Modeling in Engineering: Engineering involves setting up models for deductive analysis, with the real work lying in the creation and adjustment of these models. This aspect emphasizes that engineering is more art than science, especially in unconventional projects.

Problem Recognition and Definition: Engineering includes identifying and defining problems, not just solving them. Engineers convert design criteria into engineering terms, akin to language translation, making the process indeterminate and subject to various influences.

Human Behavior Governed by Motives: The chapter concludes that design and human behavior are governed more by motives than by reasons, highlighting a traditional bias favoring knowing (contemplation) over willing (action). This suggests a need to reassess how engineering and its decision-making processes are understood and valued.

9.7 Conclusion

The conclusion of this section argues that engineers, as exemplars of willing, should challenge the common perception of a gap between theory and practice in their field. Addis (1990) suggests viewing the field as divided into 'engineering science' vs. 'engineering design', focusing on the distinct purposes of these activities: understanding the natural world versus efficiently producing useful artifacts in uncertain contexts.

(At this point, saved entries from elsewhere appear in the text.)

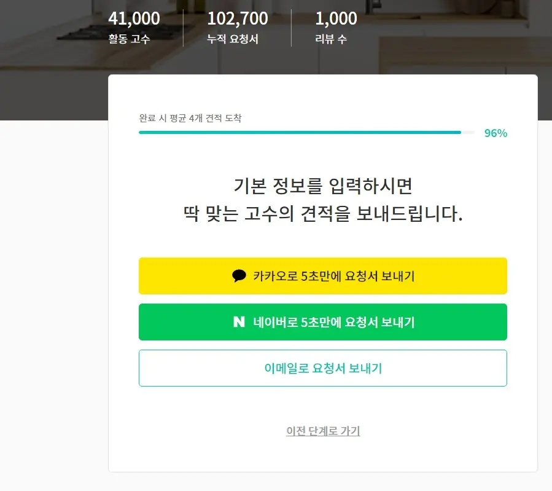The image size is (552, 491).
Task: Select the 41,000 활동 고수 statistic
Action: coord(133,26)
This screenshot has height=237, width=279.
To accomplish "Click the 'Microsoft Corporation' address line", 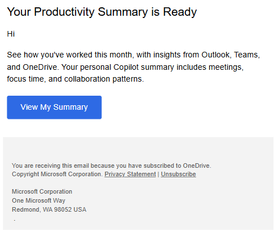I will (42, 191).
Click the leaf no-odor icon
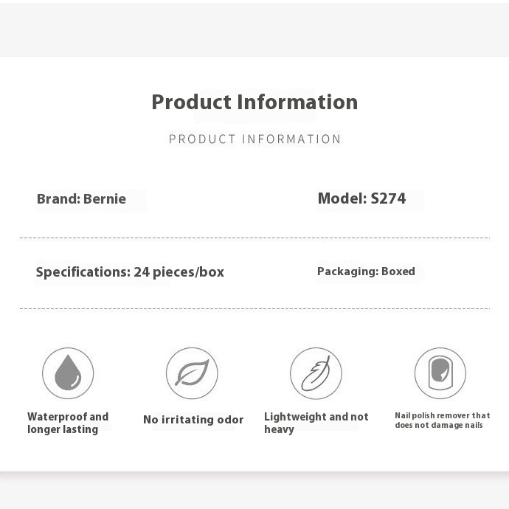 pyautogui.click(x=192, y=373)
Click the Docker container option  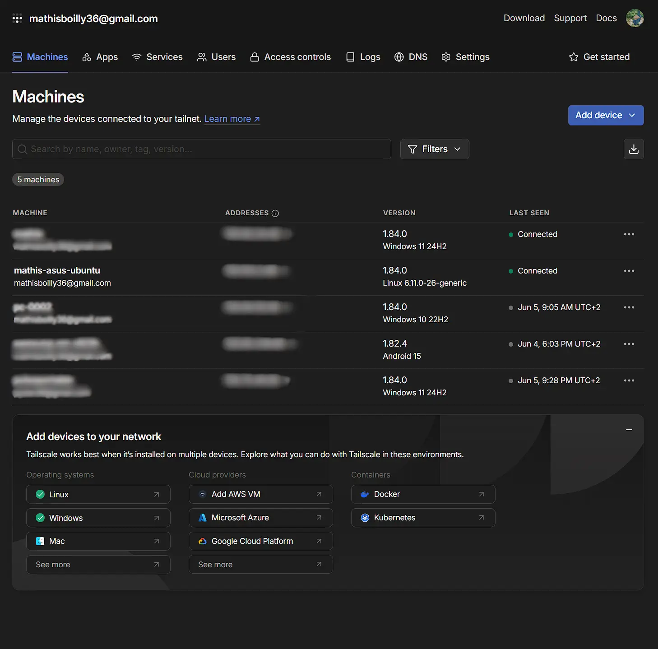[x=423, y=494]
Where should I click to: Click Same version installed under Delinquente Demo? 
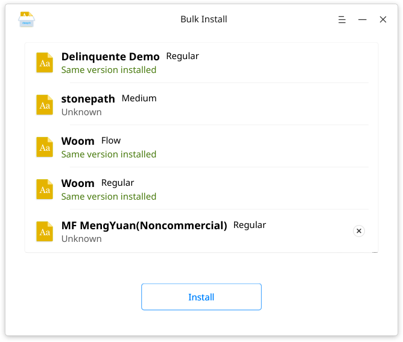[109, 70]
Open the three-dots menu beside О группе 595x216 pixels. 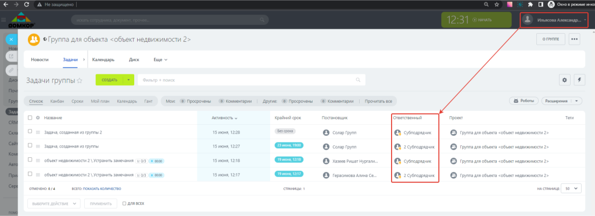click(x=574, y=39)
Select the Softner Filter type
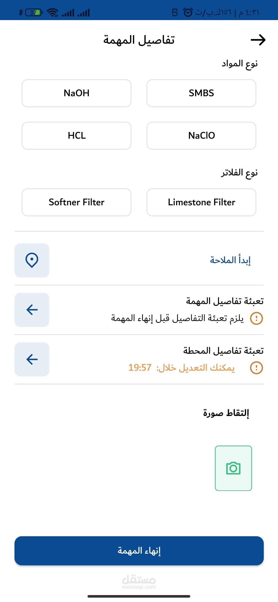 coord(76,202)
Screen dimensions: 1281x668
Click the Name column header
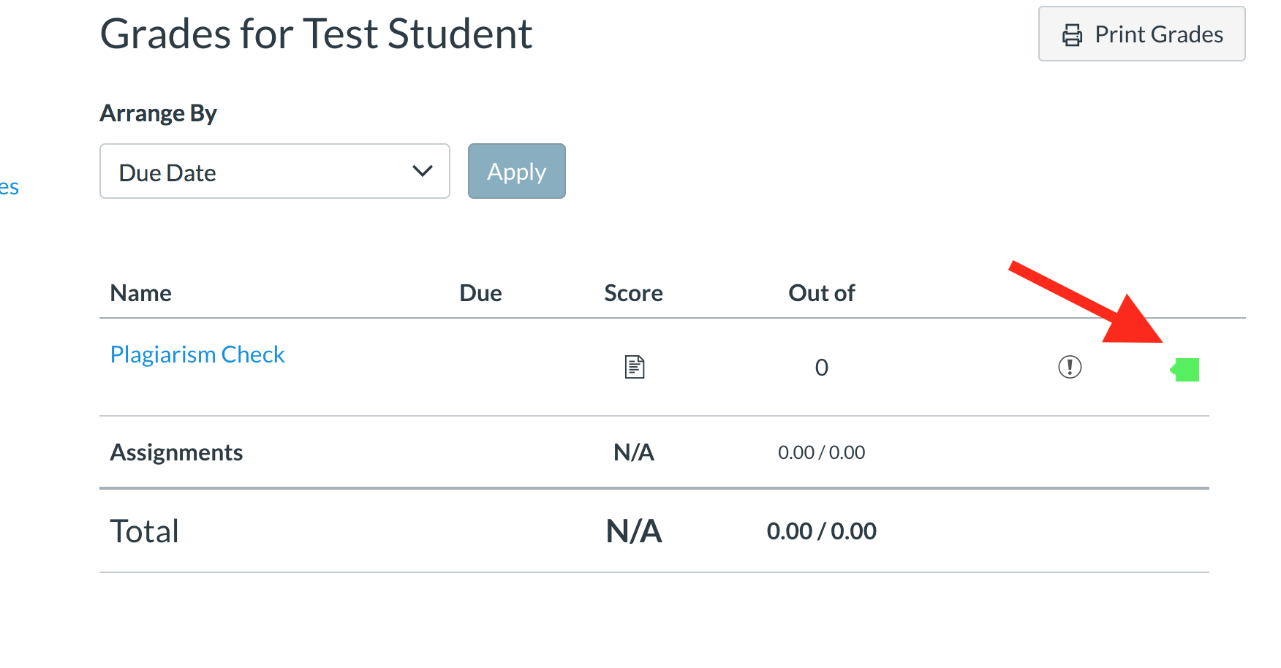click(141, 293)
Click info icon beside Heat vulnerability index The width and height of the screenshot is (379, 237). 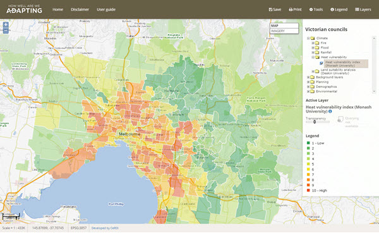330,111
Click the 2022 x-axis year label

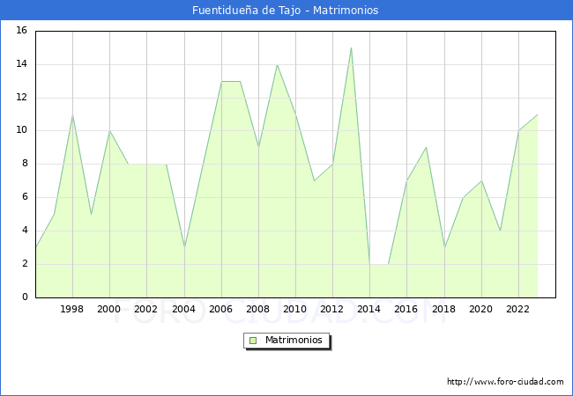click(x=518, y=310)
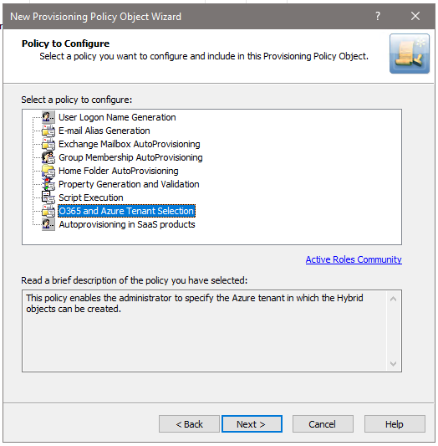
Task: Select Script Execution from policy list
Action: (91, 197)
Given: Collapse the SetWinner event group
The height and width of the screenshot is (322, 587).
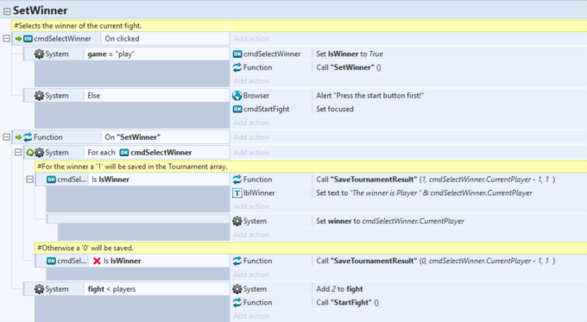Looking at the screenshot, I should [7, 11].
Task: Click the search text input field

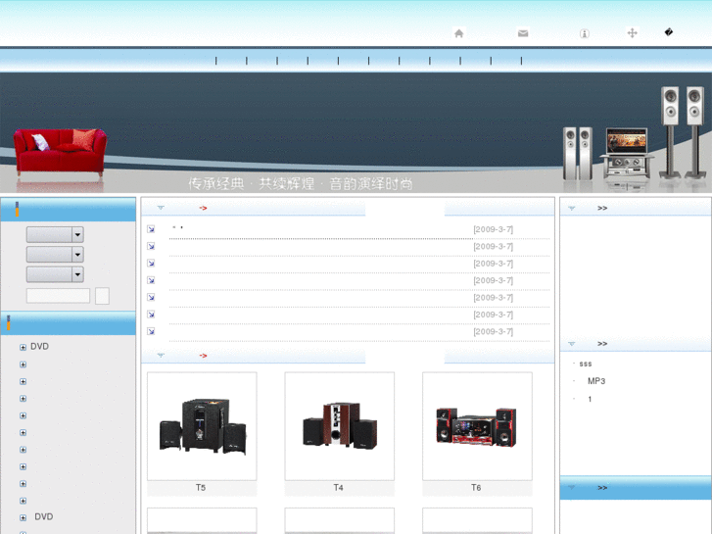Action: pyautogui.click(x=58, y=296)
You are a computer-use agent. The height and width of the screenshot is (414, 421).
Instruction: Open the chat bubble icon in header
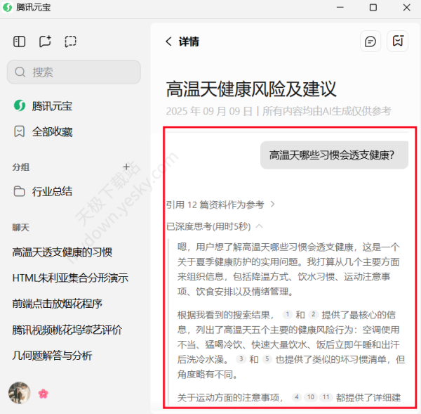pyautogui.click(x=370, y=41)
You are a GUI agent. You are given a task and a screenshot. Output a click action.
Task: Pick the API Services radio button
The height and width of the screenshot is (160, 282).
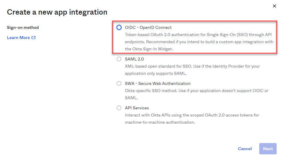coord(119,108)
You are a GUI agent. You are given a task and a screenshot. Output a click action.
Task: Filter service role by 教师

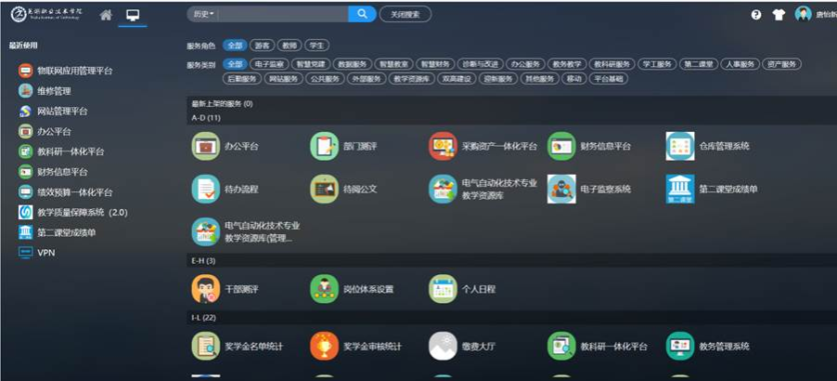click(290, 45)
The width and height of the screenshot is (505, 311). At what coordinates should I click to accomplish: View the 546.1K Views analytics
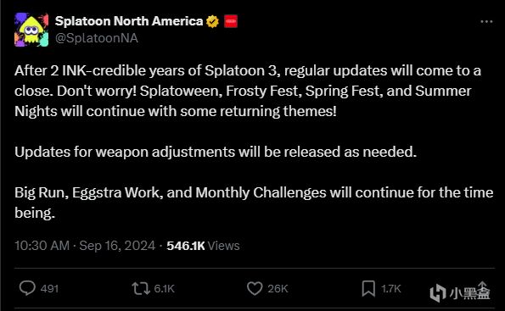click(203, 246)
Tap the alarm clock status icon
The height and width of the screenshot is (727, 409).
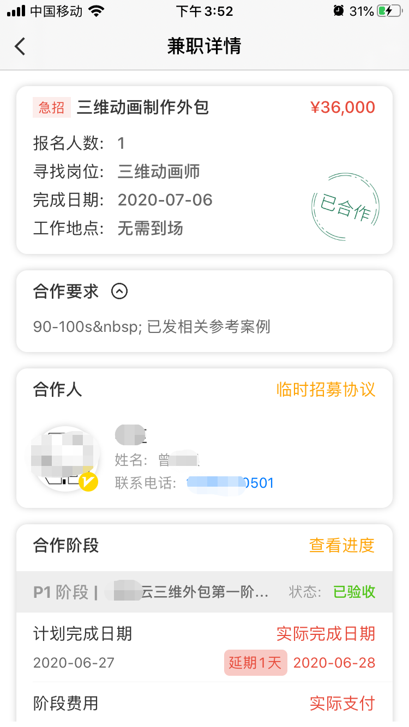[x=339, y=11]
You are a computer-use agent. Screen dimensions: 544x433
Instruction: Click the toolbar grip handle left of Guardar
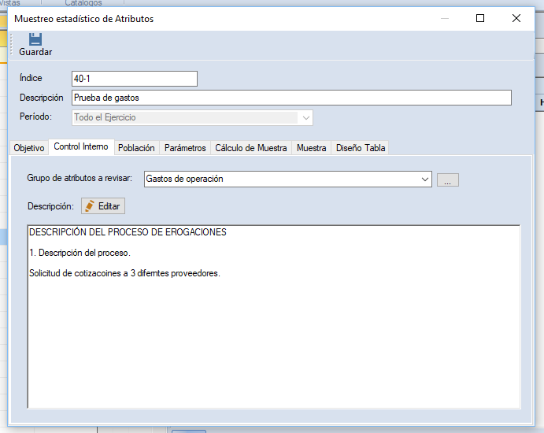tap(11, 44)
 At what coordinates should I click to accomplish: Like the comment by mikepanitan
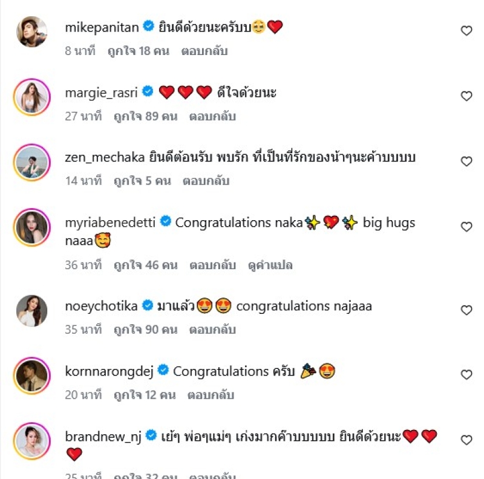(466, 31)
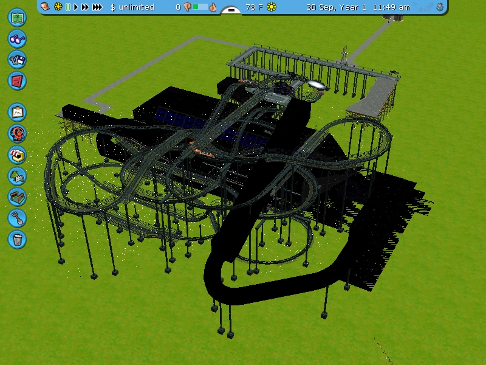Viewport: 486px width, 365px height.
Task: Set game speed to triple fast-forward
Action: (97, 7)
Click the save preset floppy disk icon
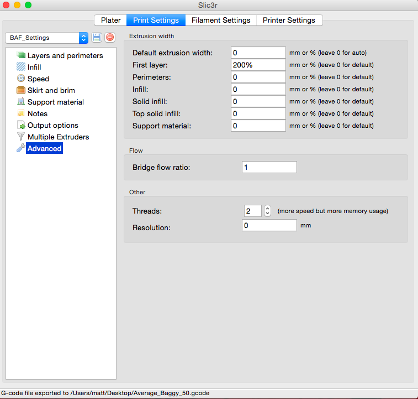 tap(97, 38)
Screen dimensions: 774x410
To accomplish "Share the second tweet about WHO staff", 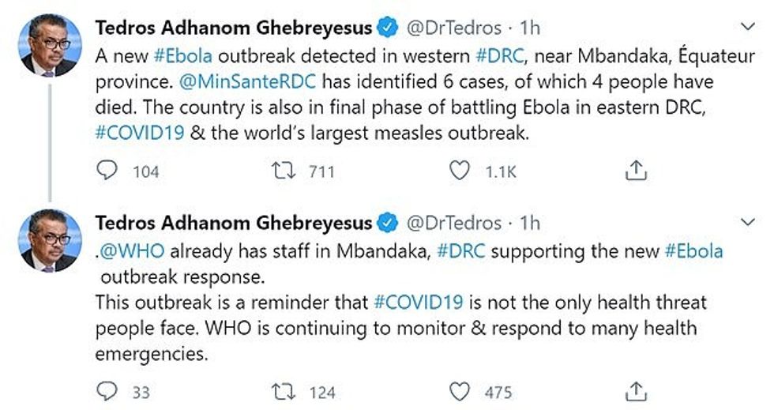I will tap(637, 391).
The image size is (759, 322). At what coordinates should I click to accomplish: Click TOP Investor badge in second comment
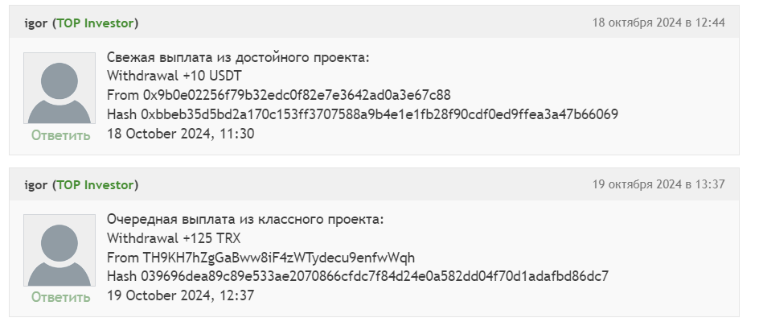click(96, 185)
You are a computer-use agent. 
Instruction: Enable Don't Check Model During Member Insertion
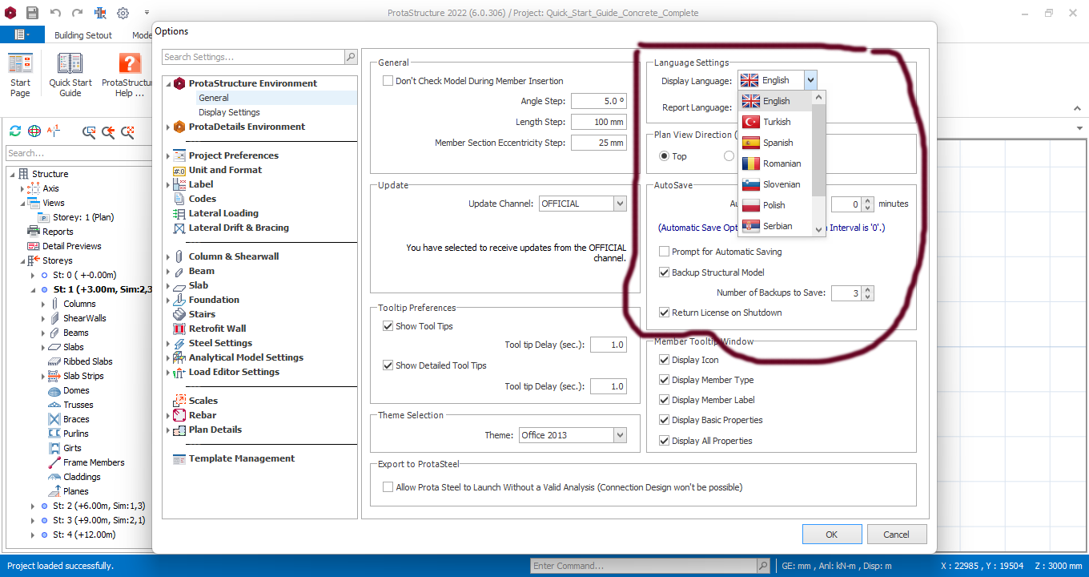tap(388, 81)
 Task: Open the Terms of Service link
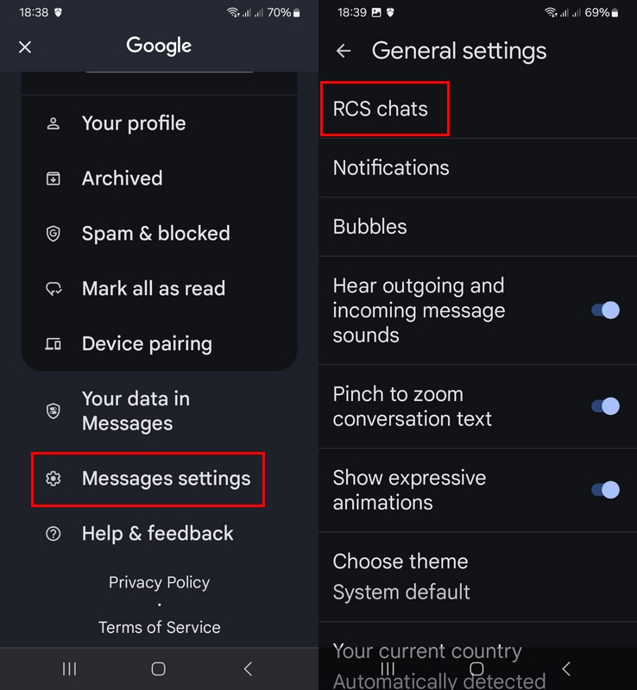(x=159, y=627)
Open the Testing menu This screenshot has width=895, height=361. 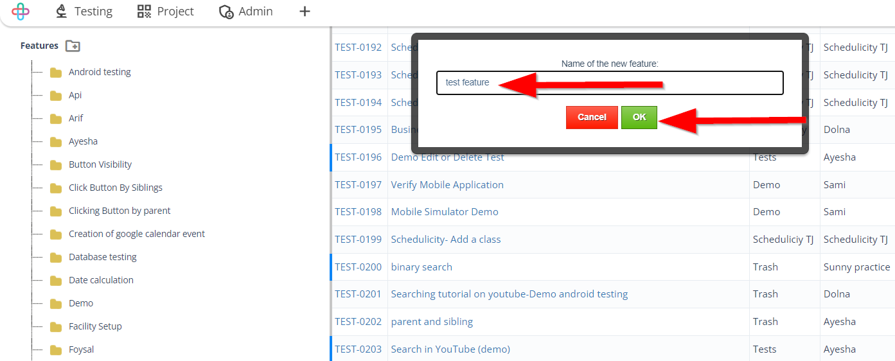pyautogui.click(x=84, y=12)
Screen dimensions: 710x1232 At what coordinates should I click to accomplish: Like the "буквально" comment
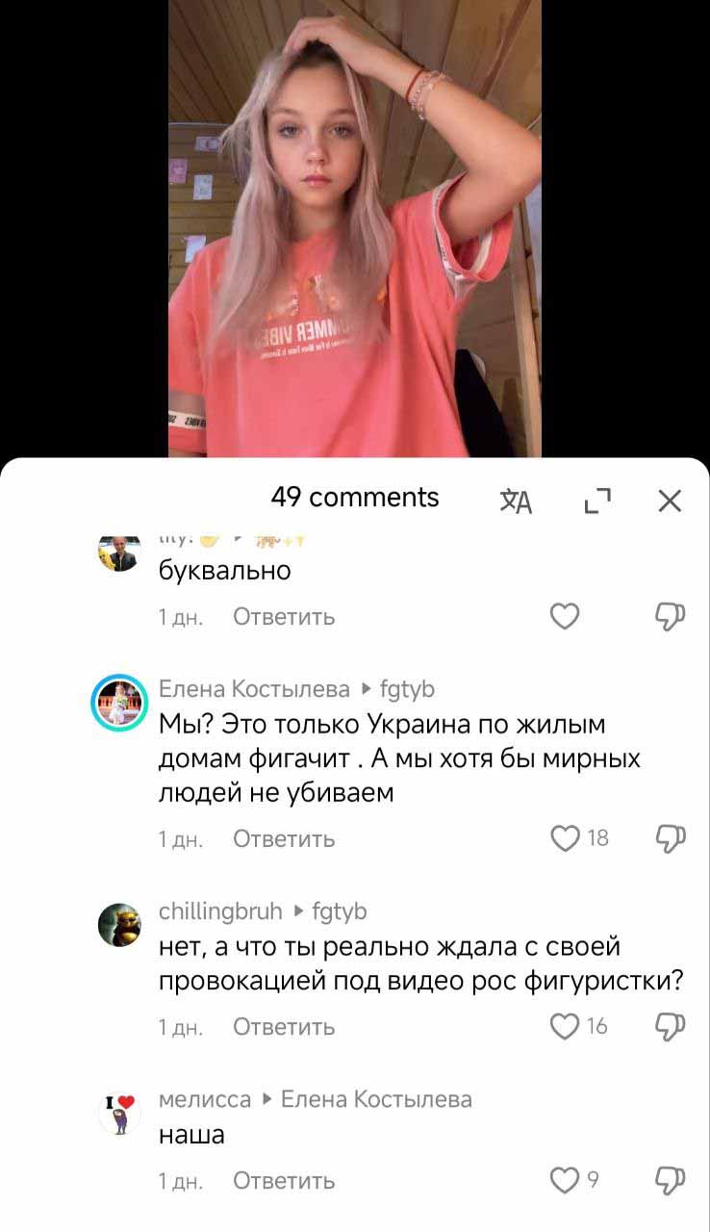coord(565,617)
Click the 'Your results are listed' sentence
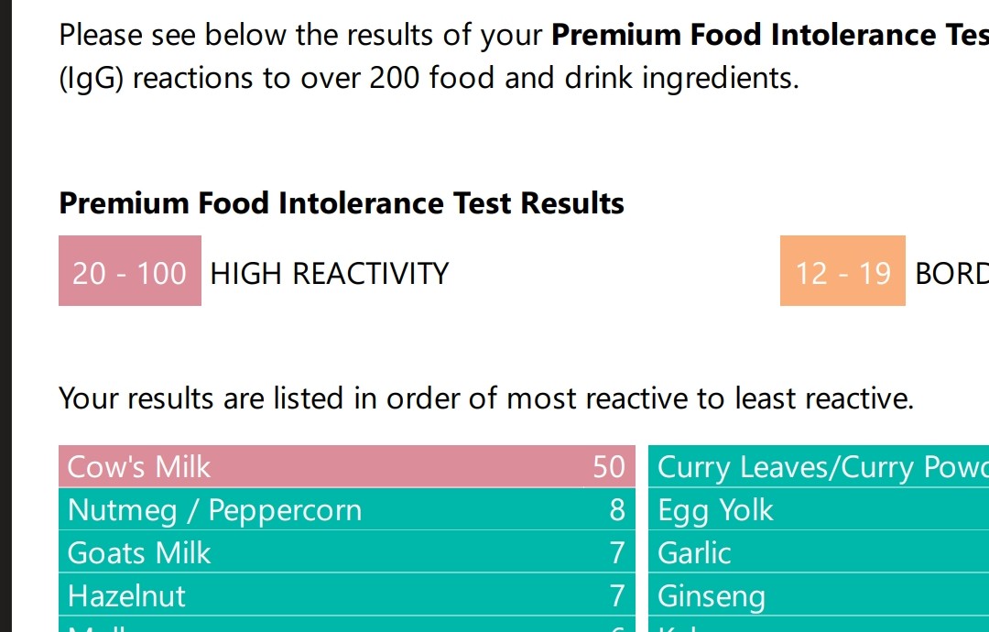The image size is (989, 632). point(485,398)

Engineering outcomes are not simply right or wrong due to the multitude of parameters and criteria involved. Engineers are relied upon for their judgment, informed by education and experience. Contrary to the view of engineers as mere number crunchers, the author emphasizes that data and numbers require interpretation by knowledgeable individuals.

Samuel Florman (1996) is cited, as urging engineers and citizens in a technological society to reflect on their roles. The author posits that all human situations involve uncertainty and resource constraints, requiring the use of successful heuristics and a balance of willing and knowing. Wisdom, a key aspect of philosophy, becomes crucial when multiple paths are available.

The conclusion suggests that engineers, with their training and temperament, are well-positioned to assist society in addressing challenges beyond just the technological realm, due to their ability to navigate uncertainty and apply practical wisdom across various aspects of human existence.